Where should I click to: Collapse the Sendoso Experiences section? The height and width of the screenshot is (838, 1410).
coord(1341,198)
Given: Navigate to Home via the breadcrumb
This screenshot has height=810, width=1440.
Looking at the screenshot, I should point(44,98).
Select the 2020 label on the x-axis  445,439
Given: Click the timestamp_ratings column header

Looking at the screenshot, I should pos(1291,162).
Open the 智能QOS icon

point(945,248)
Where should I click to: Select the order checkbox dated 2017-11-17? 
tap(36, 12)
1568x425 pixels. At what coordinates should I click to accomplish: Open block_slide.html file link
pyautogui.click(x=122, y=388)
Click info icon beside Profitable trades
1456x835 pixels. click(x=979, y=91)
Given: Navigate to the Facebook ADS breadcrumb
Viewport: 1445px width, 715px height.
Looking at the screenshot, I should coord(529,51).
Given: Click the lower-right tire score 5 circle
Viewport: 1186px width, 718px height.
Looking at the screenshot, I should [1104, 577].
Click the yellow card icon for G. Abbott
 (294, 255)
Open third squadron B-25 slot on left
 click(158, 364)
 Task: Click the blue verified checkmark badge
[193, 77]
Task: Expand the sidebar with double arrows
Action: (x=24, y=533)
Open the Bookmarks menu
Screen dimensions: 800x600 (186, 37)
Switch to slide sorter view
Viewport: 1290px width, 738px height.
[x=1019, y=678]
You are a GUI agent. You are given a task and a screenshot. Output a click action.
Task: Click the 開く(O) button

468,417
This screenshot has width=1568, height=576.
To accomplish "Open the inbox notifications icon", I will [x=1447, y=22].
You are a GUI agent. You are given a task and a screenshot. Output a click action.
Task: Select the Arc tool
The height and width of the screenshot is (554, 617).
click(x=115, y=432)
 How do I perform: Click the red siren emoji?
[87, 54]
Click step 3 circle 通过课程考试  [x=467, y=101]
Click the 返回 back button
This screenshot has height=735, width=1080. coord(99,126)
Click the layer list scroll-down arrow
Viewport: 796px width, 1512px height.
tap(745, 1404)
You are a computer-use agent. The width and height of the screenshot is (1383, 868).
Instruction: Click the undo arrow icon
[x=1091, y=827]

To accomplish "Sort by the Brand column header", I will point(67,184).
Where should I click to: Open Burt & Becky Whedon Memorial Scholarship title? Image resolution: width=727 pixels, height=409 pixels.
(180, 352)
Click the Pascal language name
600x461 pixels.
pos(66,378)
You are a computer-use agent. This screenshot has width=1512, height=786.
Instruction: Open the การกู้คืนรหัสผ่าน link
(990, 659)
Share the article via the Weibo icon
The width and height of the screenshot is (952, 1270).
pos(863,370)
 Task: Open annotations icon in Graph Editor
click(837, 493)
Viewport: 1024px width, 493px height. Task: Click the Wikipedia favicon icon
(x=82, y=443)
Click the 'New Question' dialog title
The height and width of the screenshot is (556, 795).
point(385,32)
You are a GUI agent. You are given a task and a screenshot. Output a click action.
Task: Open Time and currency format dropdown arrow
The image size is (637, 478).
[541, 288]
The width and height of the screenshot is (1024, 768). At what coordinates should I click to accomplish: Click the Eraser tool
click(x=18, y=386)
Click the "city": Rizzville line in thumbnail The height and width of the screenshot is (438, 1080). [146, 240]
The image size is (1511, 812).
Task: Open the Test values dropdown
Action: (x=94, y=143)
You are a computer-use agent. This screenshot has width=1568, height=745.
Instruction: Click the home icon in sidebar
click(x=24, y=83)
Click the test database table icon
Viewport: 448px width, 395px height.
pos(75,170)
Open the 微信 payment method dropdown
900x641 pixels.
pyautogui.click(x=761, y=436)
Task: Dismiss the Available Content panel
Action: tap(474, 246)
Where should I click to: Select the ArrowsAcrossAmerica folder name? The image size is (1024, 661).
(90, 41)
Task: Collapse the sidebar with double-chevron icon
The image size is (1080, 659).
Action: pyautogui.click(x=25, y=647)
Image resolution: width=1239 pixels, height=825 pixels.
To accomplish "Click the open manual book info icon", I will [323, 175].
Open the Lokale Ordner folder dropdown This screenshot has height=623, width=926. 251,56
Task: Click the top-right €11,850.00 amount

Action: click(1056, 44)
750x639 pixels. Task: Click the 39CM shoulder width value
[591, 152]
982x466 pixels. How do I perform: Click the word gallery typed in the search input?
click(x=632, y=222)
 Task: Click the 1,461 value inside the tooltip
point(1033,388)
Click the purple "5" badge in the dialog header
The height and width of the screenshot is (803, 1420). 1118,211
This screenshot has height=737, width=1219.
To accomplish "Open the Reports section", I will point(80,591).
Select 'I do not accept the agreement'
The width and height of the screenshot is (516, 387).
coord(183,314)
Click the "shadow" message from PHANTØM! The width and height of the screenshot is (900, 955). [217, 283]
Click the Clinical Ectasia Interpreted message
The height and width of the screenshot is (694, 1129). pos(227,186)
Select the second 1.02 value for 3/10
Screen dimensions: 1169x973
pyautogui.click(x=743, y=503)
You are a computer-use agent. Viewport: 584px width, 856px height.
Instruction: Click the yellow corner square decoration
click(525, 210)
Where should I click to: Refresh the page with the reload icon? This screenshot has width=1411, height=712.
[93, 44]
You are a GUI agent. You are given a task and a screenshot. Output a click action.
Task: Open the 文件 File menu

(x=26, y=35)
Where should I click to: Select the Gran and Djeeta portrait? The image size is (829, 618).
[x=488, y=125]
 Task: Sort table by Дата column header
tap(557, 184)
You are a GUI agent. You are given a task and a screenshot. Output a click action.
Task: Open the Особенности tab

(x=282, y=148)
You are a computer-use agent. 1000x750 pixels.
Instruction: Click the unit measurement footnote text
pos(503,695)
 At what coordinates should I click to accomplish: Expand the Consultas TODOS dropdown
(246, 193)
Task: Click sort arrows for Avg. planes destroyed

===============

▶ _How to complete this task_
Every line of the listing should be printed again exactly.

▶ _Solution for this task_
Where should I click to: Collapse the Sendoso Experiences section? The height and width of the screenshot is (838, 1410).
coord(1341,198)
Given: Navigate to Home via the breadcrumb
This screenshot has height=810, width=1440.
Looking at the screenshot, I should point(44,98).
Select the 2020 label on the x-axis  445,439
Given: Click the timestamp_ratings column header

Looking at the screenshot, I should pos(1291,162).
Open the 智能QOS icon

point(945,248)
Where should I click to: Select the order checkbox dated 2017-11-17? 
tap(36, 12)
1568x425 pixels. At what coordinates should I click to accomplish: Open block_slide.html file link
pyautogui.click(x=122, y=388)
Click info icon beside Profitable trades
1456x835 pixels. click(x=979, y=91)
Given: Navigate to the Facebook ADS breadcrumb
Viewport: 1445px width, 715px height.
Looking at the screenshot, I should coord(529,51).
Given: Click the lower-right tire score 5 circle
Viewport: 1186px width, 718px height.
Looking at the screenshot, I should [1104, 577].
Click the yellow card icon for G. Abbott
 (294, 255)
Open third squadron B-25 slot on left
 click(158, 364)
 Task: Click the blue verified checkmark badge
[193, 77]
Task: Expand the sidebar with double arrows
Action: (x=24, y=533)
Open the Bookmarks menu
Screen dimensions: 800x600 (186, 37)
Switch to slide sorter view
Viewport: 1290px width, 738px height.
[x=1019, y=678]
You are a GUI agent. You are given a task and a screenshot. Output a click action.
Task: Click the 開く(O) button

468,417
This screenshot has width=1568, height=576.
To accomplish "Open the inbox notifications icon", I will [x=1447, y=22].
You are a GUI agent. You are given a task and a screenshot. Output a click action.
Task: Select the Arc tool
The height and width of the screenshot is (554, 617).
click(x=115, y=432)
 How do I perform: Click the red siren emoji?
[87, 54]
Click step 3 circle 通过课程考试  [x=467, y=101]
Click the 返回 back button
This screenshot has height=735, width=1080. coord(99,126)
Click the layer list scroll-down arrow
Viewport: 796px width, 1512px height.
tap(745, 1404)
You are a computer-use agent. The width and height of the screenshot is (1383, 868).
Instruction: Click the undo arrow icon
[x=1091, y=827]

To accomplish "Sort by the Brand column header", I will point(67,184).
Where should I click to: Open Burt & Becky Whedon Memorial Scholarship title? Image resolution: width=727 pixels, height=409 pixels.
(180, 352)
Click the Pascal language name
600x461 pixels.
pos(66,378)
You are a computer-use agent. This screenshot has width=1512, height=786.
Instruction: Open the การกู้คืนรหัสผ่าน link
(990, 659)
Share the article via the Weibo icon
The width and height of the screenshot is (952, 1270).
pos(863,370)
 Task: Open annotations icon in Graph Editor
click(837, 493)
Viewport: 1024px width, 493px height. Task: Click the Wikipedia favicon icon
(x=82, y=443)
Click the 'New Question' dialog title
The height and width of the screenshot is (556, 795).
point(385,32)
You are a GUI agent. You are given a task and a screenshot. Output a click action.
Task: Open Time and currency format dropdown arrow
The image size is (637, 478).
[541, 288]
The width and height of the screenshot is (1024, 768). At what coordinates should I click to accomplish: Click the Eraser tool
click(x=18, y=386)
Click the "city": Rizzville line in thumbnail The height and width of the screenshot is (438, 1080). [146, 240]
The image size is (1511, 812).
Task: Open the Test values dropdown
Action: (x=94, y=143)
You are a computer-use agent. This screenshot has width=1568, height=745.
Instruction: Click the home icon in sidebar
click(x=24, y=83)
Click the test database table icon
Viewport: 448px width, 395px height.
pos(75,170)
Open the 微信 payment method dropdown
900x641 pixels.
pyautogui.click(x=761, y=436)
Task: Dismiss the Available Content panel
Action: tap(474, 246)
Where should I click to: Select the ArrowsAcrossAmerica folder name? The image size is (1024, 661).
(90, 41)
Task: Collapse the sidebar with double-chevron icon
The image size is (1080, 659).
Action: pyautogui.click(x=25, y=647)
Image resolution: width=1239 pixels, height=825 pixels.
To accomplish "Click the open manual book info icon", I will [323, 175].
Open the Lokale Ordner folder dropdown This screenshot has height=623, width=926. 251,56
Task: Click the top-right €11,850.00 amount

Action: click(1056, 44)
750x639 pixels. Task: Click the 39CM shoulder width value
[591, 152]
982x466 pixels. How do I perform: Click the word gallery typed in the search input?
click(x=632, y=222)
 Task: Click the 1,461 value inside the tooltip
point(1033,388)
Click the purple "5" badge in the dialog header
The height and width of the screenshot is (803, 1420). 1118,211
This screenshot has height=737, width=1219.
To accomplish "Open the Reports section", I will point(80,591).
Select 'I do not accept the agreement'
The width and height of the screenshot is (516, 387).
coord(183,314)
Click the "shadow" message from PHANTØM! The width and height of the screenshot is (900, 955). [217, 283]
Click the Clinical Ectasia Interpreted message
The height and width of the screenshot is (694, 1129). pos(227,186)
Select the second 1.02 value for 3/10
Screen dimensions: 1169x973
pyautogui.click(x=743, y=503)
You are a computer-use agent. Viewport: 584px width, 856px height.
Instruction: Click the yellow corner square decoration
click(525, 210)
Where should I click to: Refresh the page with the reload icon? This screenshot has width=1411, height=712.
[93, 44]
You are a GUI agent. You are given a task and a screenshot. Output a click action.
Task: Open the 文件 File menu

(x=26, y=35)
Where should I click to: Select the Gran and Djeeta portrait? The image size is (829, 618).
[x=488, y=125]
 Task: Sort table by Дата column header
tap(557, 184)
You are a GUI agent. You are given a task and a screenshot. Output a click action.
Task: Open the Особенности tab

(x=282, y=148)
You are a computer-use agent. 1000x750 pixels.
Instruction: Click the unit measurement footnote text
pos(503,695)
 At what coordinates should I click to accomplish: Expand the Consultas TODOS dropdown
(246, 193)
Task: Click sort arrows for Avg. planes destroyed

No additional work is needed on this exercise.